BEGIN Page extract

Market update: December 2022
The 'Grinch' did good business during the Christmas period, as December turned out to be a tough month for the markets. In their ambition to combat inflation, both the ECB and FED announced interest rate hikes in 2023. That burst the bubble of optimism that had arisen over the past two months.
Bonds, like stocks, proved volatile in December after interest rates briefly shot up in Europe and Japan. The US dollar took advantage of this in value against the Japanese Yen and Euro. Surprisingly, crude oil and gas prices softened the situation, due to a harsh winter in the northern hemisphere. Emerging markets suffered in December, after the euphoria of the easing in China quickly turned due to rapidly increasing COVID infections.
Best fund performance in December 2022: UBS (Lux) Money Market Sustainable Fund +0.11%

Markets are dealing with changing sentiment due to 'aggressive' central banks and rising COVID infections.
Developed market equities faced two challenges in December: central banks and an increasing number of COVID infections in China. The Federal Reserve meeting in December resulted in an interest rate hike in the US (0.5%) and indicated more rate hikes in 2023. With this, the FED is reminding everyone that combating inflation is the highest priority for central banks in the United States, even if they have to cause some short-term pain in the market to achieve this. Stocks in Europe followed their American counterparts, resulting in a decline in both the Stoxx 600 in Europe and the S&P 500 in the US.
A bright spot in the dark month of December was the fall in 'raw prices' for oil and gas in Europe during the month. Much to the relief of consumers who were hit by an unexpectedly severe winter.
Emerging market equities performed better than the developed variant, particularly due to the announcement that the COVID policy in China was being scaled down. Initially, this caused a lot of optimism, but that enthusiasm quickly turned due to the growing number of infections. The expectation is that the situation in China will worsen before it improves.

END Page extract
BEGIN Data for review

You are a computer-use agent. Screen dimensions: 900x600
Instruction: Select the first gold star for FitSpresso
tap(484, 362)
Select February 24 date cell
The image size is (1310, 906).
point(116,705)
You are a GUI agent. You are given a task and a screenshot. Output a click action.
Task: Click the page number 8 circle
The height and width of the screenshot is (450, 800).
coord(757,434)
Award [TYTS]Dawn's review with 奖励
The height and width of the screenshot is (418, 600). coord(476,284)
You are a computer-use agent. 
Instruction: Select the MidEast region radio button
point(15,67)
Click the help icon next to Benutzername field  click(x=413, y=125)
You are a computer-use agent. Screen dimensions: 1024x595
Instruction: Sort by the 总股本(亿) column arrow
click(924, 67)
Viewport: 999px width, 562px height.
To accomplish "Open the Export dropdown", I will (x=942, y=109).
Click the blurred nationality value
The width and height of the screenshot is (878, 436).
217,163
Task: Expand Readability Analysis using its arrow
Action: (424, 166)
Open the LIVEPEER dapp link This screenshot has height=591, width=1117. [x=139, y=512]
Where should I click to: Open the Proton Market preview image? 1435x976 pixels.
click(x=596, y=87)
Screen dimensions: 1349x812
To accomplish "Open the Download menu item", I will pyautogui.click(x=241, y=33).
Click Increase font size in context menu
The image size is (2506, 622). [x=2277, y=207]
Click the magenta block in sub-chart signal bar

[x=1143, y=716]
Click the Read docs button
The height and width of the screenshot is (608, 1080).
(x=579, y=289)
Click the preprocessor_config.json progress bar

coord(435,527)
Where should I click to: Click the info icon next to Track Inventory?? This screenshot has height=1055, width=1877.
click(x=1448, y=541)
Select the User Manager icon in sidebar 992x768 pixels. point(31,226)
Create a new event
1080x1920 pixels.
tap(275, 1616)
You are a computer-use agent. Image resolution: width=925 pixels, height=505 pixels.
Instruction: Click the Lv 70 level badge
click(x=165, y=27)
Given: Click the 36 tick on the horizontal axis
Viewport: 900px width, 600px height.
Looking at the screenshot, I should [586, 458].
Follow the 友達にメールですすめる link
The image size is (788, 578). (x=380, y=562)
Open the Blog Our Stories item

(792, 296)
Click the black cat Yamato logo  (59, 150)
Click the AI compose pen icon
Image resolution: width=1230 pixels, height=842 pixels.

END Data for review

## [Complete the following]
A) Can you quote the market update word for word, starting at "Emerging market equities" and ending at "before it improves."?
B) Can you continue the December 2022 market update from where it stops?
The records are separate material and have no connection to the December 2022 market update.

## [Outputs for the tasks]
A)
Emerging market equities performed better than the developed variant, particularly due to the announcement that the COVID policy in China was being scaled down. Initially, this caused a lot of optimism, but that enthusiasm quickly turned due to the growing number of infections. The expectation is that the situation in China will worsen before it improves.

B)
US and European 10-year yields diverge for the first time this year, with 5 basis points in the US and 30 basis points in Germany.
High-Yield Bonds and Corporate Bonds showed a negative return, but since the 'credit spreads' (the difference in interest rates between two different types of bonds) are not widening, this is generally a good sign that the financial market is stable.
The value of the euro against the dollar (EURUSD) revalued during the month. From a euro perspective, this resulted in poorer results on Global Equities and High-Yield Bonds. Money market rates continued to rise in Europe, and this is expected to continue in the following month after the ECB meeting in December.
What does January have in store for us?
🔮 Quarterly results and inflation data, which play an important role in assessing the risk of a recession and in determining the pace of interest rate hikes in 2023.
What does this mean for my plans?
Don't let the market disrupt your long-term goals. Vive's investment strategies take the up and down market into account. Ultimately, a good plan and diversified portfolios are the key to long-term success. Consistent and periodic investing in periods like these is crucial to benefit in the long term.
Good to know
Vive's expressions are composed to inform and entertain. The content should not be considered financial advice. Asset management involves risks.